[start]

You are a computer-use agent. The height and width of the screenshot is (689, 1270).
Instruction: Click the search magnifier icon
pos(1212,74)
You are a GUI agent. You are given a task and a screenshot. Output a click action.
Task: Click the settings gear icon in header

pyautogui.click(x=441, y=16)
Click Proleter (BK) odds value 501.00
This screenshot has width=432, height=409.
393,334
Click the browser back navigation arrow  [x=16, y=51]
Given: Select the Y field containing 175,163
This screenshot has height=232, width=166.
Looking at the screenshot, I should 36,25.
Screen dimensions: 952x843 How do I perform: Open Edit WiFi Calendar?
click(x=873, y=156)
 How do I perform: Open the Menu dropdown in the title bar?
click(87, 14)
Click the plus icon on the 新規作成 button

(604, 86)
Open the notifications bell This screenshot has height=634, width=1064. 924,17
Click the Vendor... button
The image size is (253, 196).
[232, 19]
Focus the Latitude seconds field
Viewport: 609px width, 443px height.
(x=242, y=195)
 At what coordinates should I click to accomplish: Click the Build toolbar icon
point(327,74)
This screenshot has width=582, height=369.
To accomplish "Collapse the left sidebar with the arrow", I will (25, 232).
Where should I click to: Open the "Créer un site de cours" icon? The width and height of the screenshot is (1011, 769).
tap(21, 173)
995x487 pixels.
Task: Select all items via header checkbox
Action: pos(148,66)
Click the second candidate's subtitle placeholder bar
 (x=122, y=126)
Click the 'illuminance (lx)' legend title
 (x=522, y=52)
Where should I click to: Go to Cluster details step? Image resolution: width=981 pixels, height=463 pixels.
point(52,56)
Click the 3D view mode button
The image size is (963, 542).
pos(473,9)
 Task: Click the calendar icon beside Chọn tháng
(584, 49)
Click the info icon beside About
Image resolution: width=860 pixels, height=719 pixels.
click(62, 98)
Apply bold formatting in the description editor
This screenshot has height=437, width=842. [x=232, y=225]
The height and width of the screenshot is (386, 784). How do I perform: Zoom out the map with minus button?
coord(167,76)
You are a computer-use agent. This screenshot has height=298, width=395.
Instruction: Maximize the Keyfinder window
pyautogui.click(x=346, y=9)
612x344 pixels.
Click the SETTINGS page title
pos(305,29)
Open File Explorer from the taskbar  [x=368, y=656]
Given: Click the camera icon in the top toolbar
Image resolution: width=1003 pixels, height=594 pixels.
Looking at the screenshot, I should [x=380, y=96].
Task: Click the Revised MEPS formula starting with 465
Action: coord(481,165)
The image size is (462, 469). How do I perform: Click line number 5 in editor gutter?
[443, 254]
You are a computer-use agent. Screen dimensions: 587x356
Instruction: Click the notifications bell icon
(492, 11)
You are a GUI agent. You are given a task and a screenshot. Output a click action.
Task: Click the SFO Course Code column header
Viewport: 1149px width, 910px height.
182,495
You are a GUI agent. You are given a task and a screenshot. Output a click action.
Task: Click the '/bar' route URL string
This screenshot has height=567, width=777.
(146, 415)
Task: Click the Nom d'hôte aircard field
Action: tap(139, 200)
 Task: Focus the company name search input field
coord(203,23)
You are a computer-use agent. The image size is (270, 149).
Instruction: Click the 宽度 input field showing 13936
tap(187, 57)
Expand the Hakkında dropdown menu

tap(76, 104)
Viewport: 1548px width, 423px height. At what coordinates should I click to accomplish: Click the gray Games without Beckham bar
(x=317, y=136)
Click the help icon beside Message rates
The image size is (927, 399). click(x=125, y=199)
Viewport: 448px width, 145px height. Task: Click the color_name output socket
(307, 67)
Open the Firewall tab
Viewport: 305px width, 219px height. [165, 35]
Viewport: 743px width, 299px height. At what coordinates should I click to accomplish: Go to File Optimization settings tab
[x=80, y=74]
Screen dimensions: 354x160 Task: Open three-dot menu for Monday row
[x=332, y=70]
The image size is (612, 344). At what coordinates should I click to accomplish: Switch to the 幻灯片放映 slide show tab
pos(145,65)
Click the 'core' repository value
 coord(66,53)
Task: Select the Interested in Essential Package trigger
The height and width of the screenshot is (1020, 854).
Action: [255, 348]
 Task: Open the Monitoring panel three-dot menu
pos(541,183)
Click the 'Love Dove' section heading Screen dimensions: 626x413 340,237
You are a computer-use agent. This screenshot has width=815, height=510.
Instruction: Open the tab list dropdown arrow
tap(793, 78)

[end]

Locate every line in the data above that contains the word "what", and copy each of those lines in full.

OUTPUT:
 At what coordinates should I click to accomplish: Click the Build toolbar icon
Viewport: 1548px width, 423px height. At what coordinates should I click to accomplish: Click the gray Games without Beckham bar
Viewport: 743px width, 299px height. At what coordinates should I click to accomplish: Go to File Optimization settings tab
The image size is (612, 344). At what coordinates should I click to accomplish: Switch to the 幻灯片放映 slide show tab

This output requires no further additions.